Were you affected by the AT&T outage that left customers unable to use their cellular service this past Thursday?
AT&T would like to make it right by issuing a $5 credit to your account.
That’s right. Five bucks. According to AT&T, that amount is the equivalent of one day of service on an average AT&T mobile plan.
“We recognize the frustration Thursday’s outage caused & know we let many of our customers down,” the official AT&T account posted on X. “To help make it right, we are applying a credit to potentially impacted accounts to help reassure our customers of our commitment to reliably connect them – anytime and anywhere. It will take 1-2 billing cycles to see the credit, depending on when their bill closes.”
Why is your phone in SOS mode? U.S. cell services have faced outages all morning.
The company offered an apology on a webpage that was set up to provide customers with details of the credit offer titled “Making it right.” The mobile carrier said it’s taking steps to ensure a similar outage does not happen again in the future.

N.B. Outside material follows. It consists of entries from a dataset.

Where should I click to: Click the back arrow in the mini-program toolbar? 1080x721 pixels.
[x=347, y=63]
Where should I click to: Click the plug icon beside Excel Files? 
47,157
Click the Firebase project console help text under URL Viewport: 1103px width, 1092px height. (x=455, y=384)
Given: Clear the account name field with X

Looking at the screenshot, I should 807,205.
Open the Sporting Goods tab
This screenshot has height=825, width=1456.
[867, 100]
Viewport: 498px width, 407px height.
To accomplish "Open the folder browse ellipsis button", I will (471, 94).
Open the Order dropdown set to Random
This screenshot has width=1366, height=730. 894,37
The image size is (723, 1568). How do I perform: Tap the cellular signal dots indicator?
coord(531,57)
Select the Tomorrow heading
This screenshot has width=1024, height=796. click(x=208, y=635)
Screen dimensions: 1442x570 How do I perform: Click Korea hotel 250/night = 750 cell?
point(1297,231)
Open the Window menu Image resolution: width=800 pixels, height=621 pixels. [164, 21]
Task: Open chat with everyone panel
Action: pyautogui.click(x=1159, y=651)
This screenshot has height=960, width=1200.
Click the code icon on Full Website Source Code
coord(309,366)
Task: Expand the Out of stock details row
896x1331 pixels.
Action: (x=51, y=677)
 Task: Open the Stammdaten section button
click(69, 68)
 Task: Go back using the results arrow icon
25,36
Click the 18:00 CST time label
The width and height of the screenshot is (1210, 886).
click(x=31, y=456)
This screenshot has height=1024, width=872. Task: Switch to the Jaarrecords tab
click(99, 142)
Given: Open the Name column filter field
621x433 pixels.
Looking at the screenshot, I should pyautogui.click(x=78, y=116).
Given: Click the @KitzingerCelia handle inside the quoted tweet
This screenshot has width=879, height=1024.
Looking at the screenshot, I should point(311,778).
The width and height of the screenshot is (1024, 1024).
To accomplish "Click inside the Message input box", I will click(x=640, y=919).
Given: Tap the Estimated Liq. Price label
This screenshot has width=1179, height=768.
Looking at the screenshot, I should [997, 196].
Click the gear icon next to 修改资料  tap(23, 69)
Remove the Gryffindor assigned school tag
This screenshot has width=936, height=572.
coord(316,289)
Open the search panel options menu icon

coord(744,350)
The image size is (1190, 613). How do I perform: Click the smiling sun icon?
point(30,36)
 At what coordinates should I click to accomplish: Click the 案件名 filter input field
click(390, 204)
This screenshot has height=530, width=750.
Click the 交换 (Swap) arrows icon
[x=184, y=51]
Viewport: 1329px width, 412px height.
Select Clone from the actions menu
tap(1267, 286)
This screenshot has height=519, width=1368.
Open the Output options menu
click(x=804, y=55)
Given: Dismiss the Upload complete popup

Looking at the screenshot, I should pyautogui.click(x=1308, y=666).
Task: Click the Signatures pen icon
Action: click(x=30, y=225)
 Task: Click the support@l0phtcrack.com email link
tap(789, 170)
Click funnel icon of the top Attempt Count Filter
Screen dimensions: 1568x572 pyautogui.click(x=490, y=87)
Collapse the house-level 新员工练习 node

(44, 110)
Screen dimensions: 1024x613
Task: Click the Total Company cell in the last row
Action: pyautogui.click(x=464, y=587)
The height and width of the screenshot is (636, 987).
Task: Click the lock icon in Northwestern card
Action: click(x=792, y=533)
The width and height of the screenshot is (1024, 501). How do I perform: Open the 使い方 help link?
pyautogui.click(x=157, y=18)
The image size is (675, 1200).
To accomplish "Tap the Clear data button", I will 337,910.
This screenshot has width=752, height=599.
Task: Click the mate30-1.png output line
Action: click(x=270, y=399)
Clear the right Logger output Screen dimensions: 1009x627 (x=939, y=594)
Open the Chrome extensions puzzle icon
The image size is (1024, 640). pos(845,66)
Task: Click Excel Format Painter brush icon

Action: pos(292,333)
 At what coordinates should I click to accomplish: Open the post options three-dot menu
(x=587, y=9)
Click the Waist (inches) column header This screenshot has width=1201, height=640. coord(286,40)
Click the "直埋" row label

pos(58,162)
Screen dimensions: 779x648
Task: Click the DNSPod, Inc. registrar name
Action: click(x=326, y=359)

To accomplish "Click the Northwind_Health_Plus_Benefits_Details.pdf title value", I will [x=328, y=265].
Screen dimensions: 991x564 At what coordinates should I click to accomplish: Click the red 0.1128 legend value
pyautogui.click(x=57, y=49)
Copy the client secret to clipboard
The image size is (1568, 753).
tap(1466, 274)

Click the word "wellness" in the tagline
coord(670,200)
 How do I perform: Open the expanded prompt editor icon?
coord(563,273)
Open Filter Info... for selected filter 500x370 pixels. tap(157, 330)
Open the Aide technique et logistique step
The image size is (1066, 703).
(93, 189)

AT&T suffered a major outage on Thursday, affecting users all across the U.S. Some customers couldn’t use their cell service for 5 or more hours. The outage was so severe that AT&T customers’ experience began affecting downtime reports of various web services and other mobile carriers. Customers at companies like T-Mobile were reporting downtime due to their inability to call AT&T customers, unaware it wasn’t their service provider causing the issues.
The reaction to AT&T’s $5 credit has been mixed, with some customers appreciative of the offer and others noticing the various caveats to the offer.
$5 may seem like a fair credit to a customer on a single phone plan. However, according to a footnote on AT&T’s website for the offer, the $5 credit is per account, not per device. This means that an AT&T customer with multiple phone lines on their account will only receive a $5 credit in total.
In addition, the $5 credit will not apply at all to customers with an AT&T Business account or customers who use AT&T’s prepaid service. Customers of Cricket Wireless, a cellular provider owned by AT&T, will also not be eligible for the $5 credit.
AT&T customers do not have to do anything to receive the $5 credit if they are eligible. AT&T says the amount will be credited within one or two billing cycles.